_EXERCISE BRIEF:_
Find the lines of data that contain the string "computer", then list them.

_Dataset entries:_
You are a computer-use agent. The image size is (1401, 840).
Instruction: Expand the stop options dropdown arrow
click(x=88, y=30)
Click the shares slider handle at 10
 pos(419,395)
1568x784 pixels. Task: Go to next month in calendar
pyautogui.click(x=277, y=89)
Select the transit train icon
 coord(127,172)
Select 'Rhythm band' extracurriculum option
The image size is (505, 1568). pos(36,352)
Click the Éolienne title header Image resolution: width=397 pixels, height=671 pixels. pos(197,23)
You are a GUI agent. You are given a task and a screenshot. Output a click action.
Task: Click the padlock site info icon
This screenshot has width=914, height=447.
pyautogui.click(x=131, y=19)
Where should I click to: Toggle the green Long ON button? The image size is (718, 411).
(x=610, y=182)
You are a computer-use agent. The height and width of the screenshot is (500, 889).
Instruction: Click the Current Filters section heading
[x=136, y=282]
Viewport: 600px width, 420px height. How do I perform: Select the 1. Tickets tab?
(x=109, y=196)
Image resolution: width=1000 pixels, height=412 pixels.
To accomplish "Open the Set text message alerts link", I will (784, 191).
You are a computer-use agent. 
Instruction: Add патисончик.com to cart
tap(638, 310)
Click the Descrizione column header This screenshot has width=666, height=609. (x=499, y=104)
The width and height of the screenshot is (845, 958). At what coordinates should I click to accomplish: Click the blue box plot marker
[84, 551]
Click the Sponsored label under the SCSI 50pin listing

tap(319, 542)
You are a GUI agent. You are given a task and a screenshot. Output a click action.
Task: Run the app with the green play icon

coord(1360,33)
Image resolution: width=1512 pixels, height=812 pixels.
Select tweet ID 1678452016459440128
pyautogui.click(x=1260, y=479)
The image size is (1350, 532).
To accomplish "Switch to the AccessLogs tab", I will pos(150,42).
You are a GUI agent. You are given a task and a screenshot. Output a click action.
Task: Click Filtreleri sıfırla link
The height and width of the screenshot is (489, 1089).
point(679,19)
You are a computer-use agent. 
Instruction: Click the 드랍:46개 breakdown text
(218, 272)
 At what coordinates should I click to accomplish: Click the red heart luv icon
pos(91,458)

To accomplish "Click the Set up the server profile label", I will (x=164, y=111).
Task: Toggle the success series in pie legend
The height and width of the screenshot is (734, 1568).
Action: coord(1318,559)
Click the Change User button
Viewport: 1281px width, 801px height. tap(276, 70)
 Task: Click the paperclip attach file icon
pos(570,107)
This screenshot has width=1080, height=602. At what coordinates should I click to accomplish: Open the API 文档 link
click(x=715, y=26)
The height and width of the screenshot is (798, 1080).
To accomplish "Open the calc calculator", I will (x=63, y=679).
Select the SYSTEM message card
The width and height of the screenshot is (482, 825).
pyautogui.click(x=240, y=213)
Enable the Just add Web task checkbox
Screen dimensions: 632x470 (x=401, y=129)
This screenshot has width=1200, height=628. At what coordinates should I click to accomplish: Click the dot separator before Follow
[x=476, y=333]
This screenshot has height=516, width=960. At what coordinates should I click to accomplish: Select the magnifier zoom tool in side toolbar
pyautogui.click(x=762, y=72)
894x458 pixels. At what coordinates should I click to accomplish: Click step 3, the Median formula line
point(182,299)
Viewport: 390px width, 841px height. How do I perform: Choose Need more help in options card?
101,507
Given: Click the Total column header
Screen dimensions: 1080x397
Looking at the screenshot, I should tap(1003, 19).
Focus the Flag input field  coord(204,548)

_WORKED SOLUTION:_
You are a computer-use agent. The image size is (1401, 840).
You are a computer-use agent. The height and width of the screenshot is (500, 889).
You are a computer-use agent. 
You are a computer-use agent. 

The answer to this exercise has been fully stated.